The principal dancers at the opening night were Carolina Rosati (Mummy/Aspicia), Nicholas Goltz (Pharaoh), Marius Petipa (Ta-Hor), and Lev Ivanov (Fisherman). The libretto was a collaboration between Jules-Henri Vernoy de Saint-Georges and Petipa, partly after Théophile Gautier's Le Roman de la Momie. The music was composed by Cesare Pugni, while the design was by A. Roller, G. Wagner (scenery), Kelwer and Stolyakov (costumes).
Other productions include: Ballet of the Moscow Imperial Bolshoi Theatre (staged Petipa), with Praskovia Lebedeva as Aspicia, Moscow, 29 November (old style 17 November) 1864; Ballet of the Moscow Imperial Bolshoi Theatre (staged Aleksander Gorsky after Petipa), with Vasily Tikhomirov as the English Tourist (Taor/Lord Wilson) and Enrichetta Grimaldi as Vint-Anta (Aspicia), Moscow, 27 November 1905; a new production by Pierre Lacotte for the Bolshoi Ballet in 2000, which included only three reconstructed dances from Petipa's original choreography for the Grand Pas d'action of Act II.
The Sergeyev Collection, housed in the Harvard University Theatre Collection, contains choreographic notations of Petipa's 1898 production of The Pharaoh's Daughter for Mathilde Kschessinskaya. The notations document Petipa's choreography for the dances of the principal roles, while the rest of the choreography (i.e. for the corps de ballet and much of the action sequences) is only vaguely documented.
At the bottom of the river, the Spirit of the Nile summons the great rivers of the world to dance for Aspicia, then he tells her that she must stay. When she hears this, she asks for one wish; to bring her back to land. When the fishermen and Ta-Hor arrive back on land, the Nubian king detains Ta-Hor and brings him back to the Pharaoh's palace to be punished for "kidnapping" the princess.

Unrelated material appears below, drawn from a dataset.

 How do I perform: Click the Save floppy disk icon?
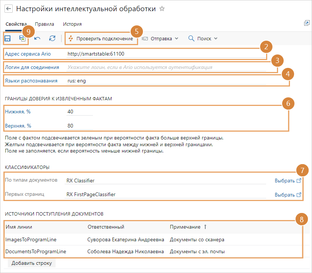pyautogui.click(x=7, y=38)
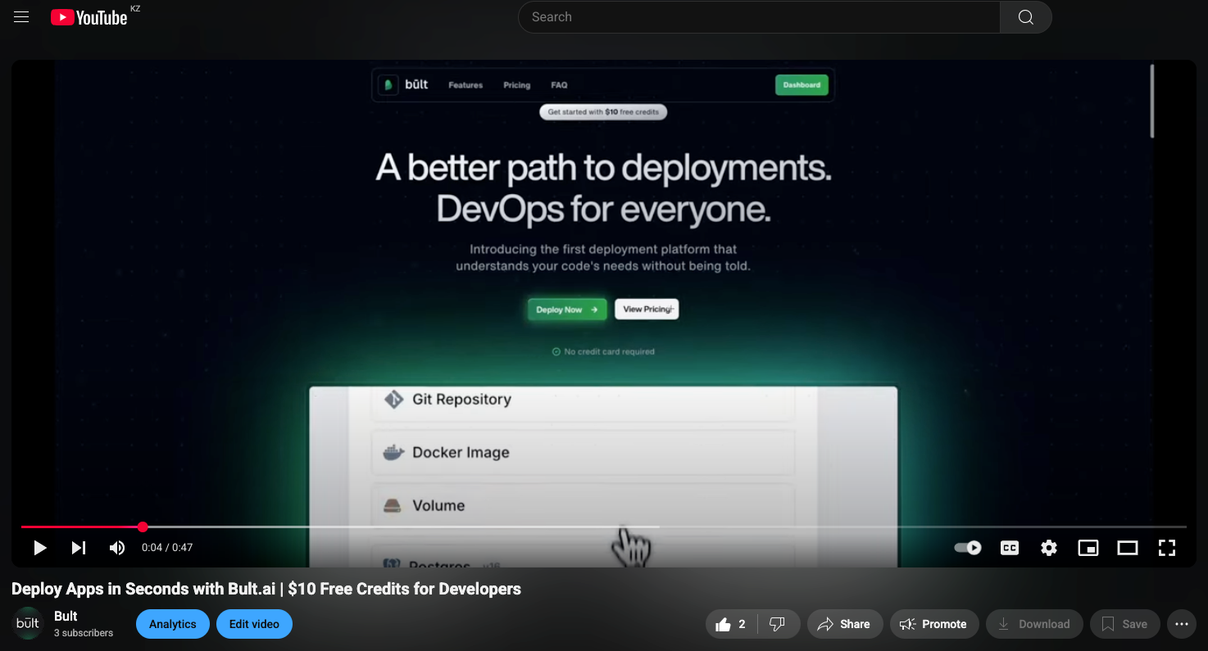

When Aspicia comes back to land, the fishermen bring her back to the palace. She gets there in time to see Ta-Hor sentenced to death by a cobra bite. She explains that if he dies, she dies, and reaches out for the snake to bite her. The Pharaoh pulls her back and grants her permission to marry Ta-Hor, and the Nubain king leaves in a fit of rage, swearing revenge. Everyone starts to celebrate, but as the party reachs its peak, the opium dream ends and Ta-Hor is transformed back into the English lord. As they leave the pyramid, the nobleman looks back at Aspicia coffin and remembers the love that they shared and still share.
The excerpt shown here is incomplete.